The Happiness Equation

The Happiness Equation

As an investor, your happiness depends on having realistic expectations about returns and viewing market events in proper context. These two factors can drive your sense of financial well-being and influence your financial outcome.

To say that “money isn’t everything” is more than a cliché. Studies in the early 1970s demonstrated that a sense of well-being, or happiness, had not increased commensurately with income over the previous half century.1

That trend continues as the modern world has arguably made well-being more elusive than ever. Fortunately, positive psychology arose in the 1990s, attempting to find the key to understanding what makes people flourish.

It has spawned the so-called happiness literature that seeks modern truth by weaving together science and ancient wisdom. How to be happier is now the most popular course at Harvard and Yale.2

Business people and entrepreneurs are also contemplating some of these age-old questions. Mo Gawdat, a serial entrepreneur and Chief Business Officer at Google X, tried to engineer a path to joy in his book, Solve for Happy, by expressing happiness as an equation.

HAPPINESS ≥ Your Perception of the EVENTS of your life − Your EXPECTATIONS of how life should behave

According to Gawdat’s model, if you perceive events as equal to or greater than your expectations, then you’re happy—or at least not unhappy.

Investors wanting to increase their wealth and well-being should consider his model. You can’t control many events that affect your portfolio, but events themselves are not part of the equation. Fortunately, you have some control over the two variables driving happiness—your perception of the events and your expectations.

EXPECTATIONS

First, let’s review some fundamentals about expectations in the financial markets.

1. Stocks have higher expected returns than safer investments like Treasury bills.

If it is widely known that stocks are riskier, prices should reflect that information, and, for the market to clear, investors are incented to bear that risk with higher expected returns. The higher expected return for stocks is known as the equity premium and, historically, it has been about 8% annually in the US.

Happiness Equation - Market Insight

In US dollars. Asset class filters were applied to data retroactively and with the benefit of hindsight. Actual returns may vary. Equity premium is the arithmetic average of the annual Fama/French Total US Market Index returns minus the annual one-month US Treasury bills returns. See “Disclosures and Index Descriptions” for additional important information and descriptions of indices used. Indices are not available for direct investment. Their performance does not reflect the expenses associated with the management of an actual portfolio. Past performance is no guarantee of future results.

2. All stocks don’t have the same expected return.

▸ **Data shown**
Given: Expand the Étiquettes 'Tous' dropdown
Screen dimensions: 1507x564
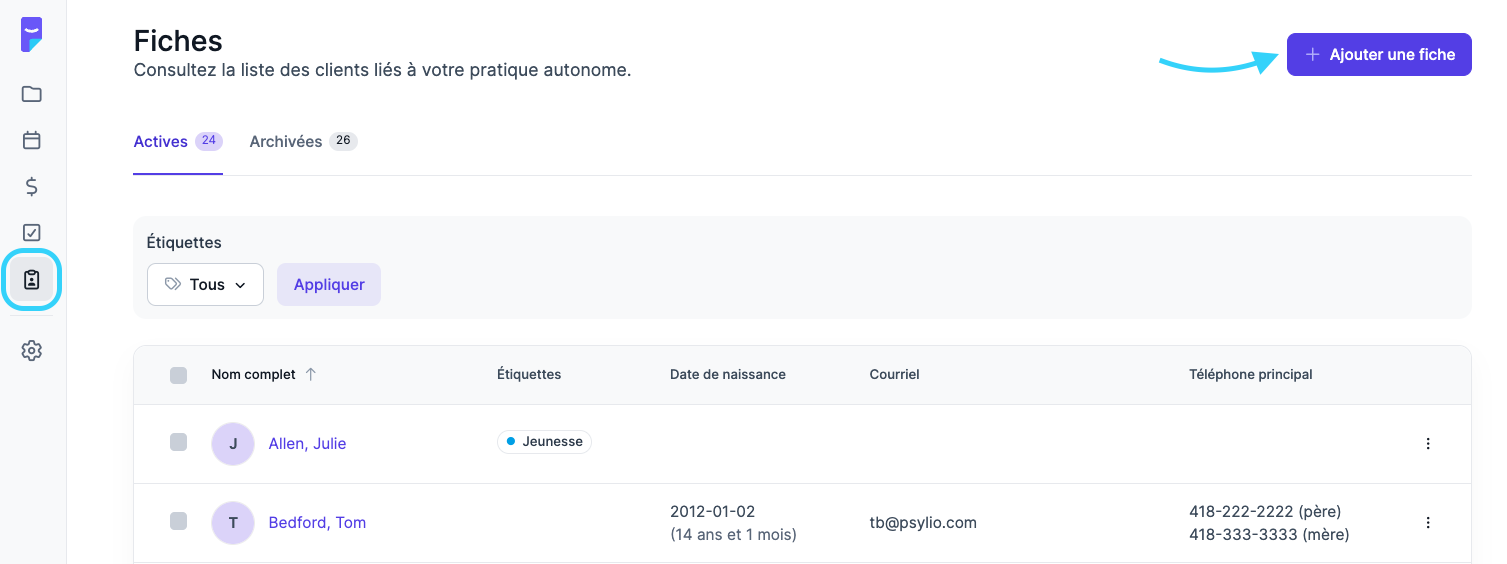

▸ **Problems**
1/ Name every quantity that appears in Gawdat's happiness equation in the article on investor happiness above, using the words the article uses.
2/ According to the article on investor happiness, what has the US equity premium historically been?
3/ Summarize the article on investor happiness in two sentences.

▸ **Task-by-task outputs**
1/
1. Happiness
2. Your perception of the events of your life
3. Your expectations of how life should behave

2/ About 8% annually.

3/ The article describes Mo Gawdat's equation, in which happiness is at least your perception of life's events minus your expectations of how life should behave, and it argues that investors can shape both of these variables even though they cannot control events. On expectations, it says that stocks have higher expected returns than safer investments such as Treasury bills, with a historical US equity premium of about 8% a year, and that not all stocks have the same expected return.